Use when you can deploy the upstream fix. It is usually lower-risk than long-lived workarounds.

Fix reference: https://github.com/psf/requests/pull/5707

First fixed release: 2.27.0

Last verified: 2026-02-07. Validate in your environment.

Get updates

We publish verified fixes weekly. No spam.

Subscribe

When NOT to Use This Fix

  • This fix is not suitable if the application requires distinct certificate files for each thread.

Verify Fix

verify
Re-run the minimal reproduction on your broken version, then apply the fix and re-run.

Did This Fix Work in Your Case?

Quick signal helps us prioritize which fixes to verify and improve.

Prevention

  • Add a TLS smoke test that performs a real handshake in CI (include CA bundle validation and hostname checks).
  • Alert on handshake failures by error string and endpoint to catch cert/CA changes quickly.
  • Add a stress test that runs high-concurrency workloads and fails on thread dumps / blocked locks.
  • Enable watchdog dumps in prod (faulthandler, thread dump endpoint) to capture deadlocks quickly.

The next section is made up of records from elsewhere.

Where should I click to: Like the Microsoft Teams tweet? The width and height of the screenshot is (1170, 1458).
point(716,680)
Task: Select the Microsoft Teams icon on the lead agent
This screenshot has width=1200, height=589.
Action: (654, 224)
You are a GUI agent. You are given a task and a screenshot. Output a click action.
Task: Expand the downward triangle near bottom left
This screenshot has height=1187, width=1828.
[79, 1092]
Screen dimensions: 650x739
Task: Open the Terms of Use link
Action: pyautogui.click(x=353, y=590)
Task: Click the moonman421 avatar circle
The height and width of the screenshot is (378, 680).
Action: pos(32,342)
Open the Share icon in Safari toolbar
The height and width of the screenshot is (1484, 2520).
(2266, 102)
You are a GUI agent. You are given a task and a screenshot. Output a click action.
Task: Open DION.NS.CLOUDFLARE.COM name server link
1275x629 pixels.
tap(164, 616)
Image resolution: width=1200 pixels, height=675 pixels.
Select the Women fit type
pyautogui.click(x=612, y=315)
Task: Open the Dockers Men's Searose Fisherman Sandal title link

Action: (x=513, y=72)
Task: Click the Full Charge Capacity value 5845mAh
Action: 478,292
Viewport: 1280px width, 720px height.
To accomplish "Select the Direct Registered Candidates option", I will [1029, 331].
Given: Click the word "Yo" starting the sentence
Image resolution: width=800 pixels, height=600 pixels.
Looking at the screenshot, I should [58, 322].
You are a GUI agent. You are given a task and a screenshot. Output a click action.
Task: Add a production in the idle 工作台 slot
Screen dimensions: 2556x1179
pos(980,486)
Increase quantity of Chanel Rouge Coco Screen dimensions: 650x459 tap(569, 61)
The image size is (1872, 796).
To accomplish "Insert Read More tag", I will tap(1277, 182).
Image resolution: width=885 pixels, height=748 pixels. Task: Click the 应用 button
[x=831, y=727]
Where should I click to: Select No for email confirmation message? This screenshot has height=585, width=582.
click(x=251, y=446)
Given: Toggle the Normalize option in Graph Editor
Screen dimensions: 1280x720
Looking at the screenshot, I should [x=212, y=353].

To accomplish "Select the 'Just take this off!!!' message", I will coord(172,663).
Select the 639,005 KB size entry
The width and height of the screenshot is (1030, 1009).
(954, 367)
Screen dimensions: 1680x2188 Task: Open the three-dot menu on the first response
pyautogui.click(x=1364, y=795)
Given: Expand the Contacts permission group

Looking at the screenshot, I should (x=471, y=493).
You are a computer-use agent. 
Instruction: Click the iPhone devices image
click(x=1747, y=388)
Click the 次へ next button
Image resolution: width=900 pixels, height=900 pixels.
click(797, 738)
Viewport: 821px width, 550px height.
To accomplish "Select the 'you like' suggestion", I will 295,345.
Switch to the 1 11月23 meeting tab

Version Compatibility Table

VersionStatus
2.27.0 Fixed

Related Issues

No related fixes found.

Cluster: requests:race-condition Requests hub Requests best practices All hubs All clusters
Related clusters: Configuration error Data consistency SSL handshake

Sources

We don’t republish the full GitHub discussion text. Use the links above for context.

Source & Disclaimer: Analysis derived from GitHub Issue #5223. Not affiliated with the library maintainers. Verify before production use.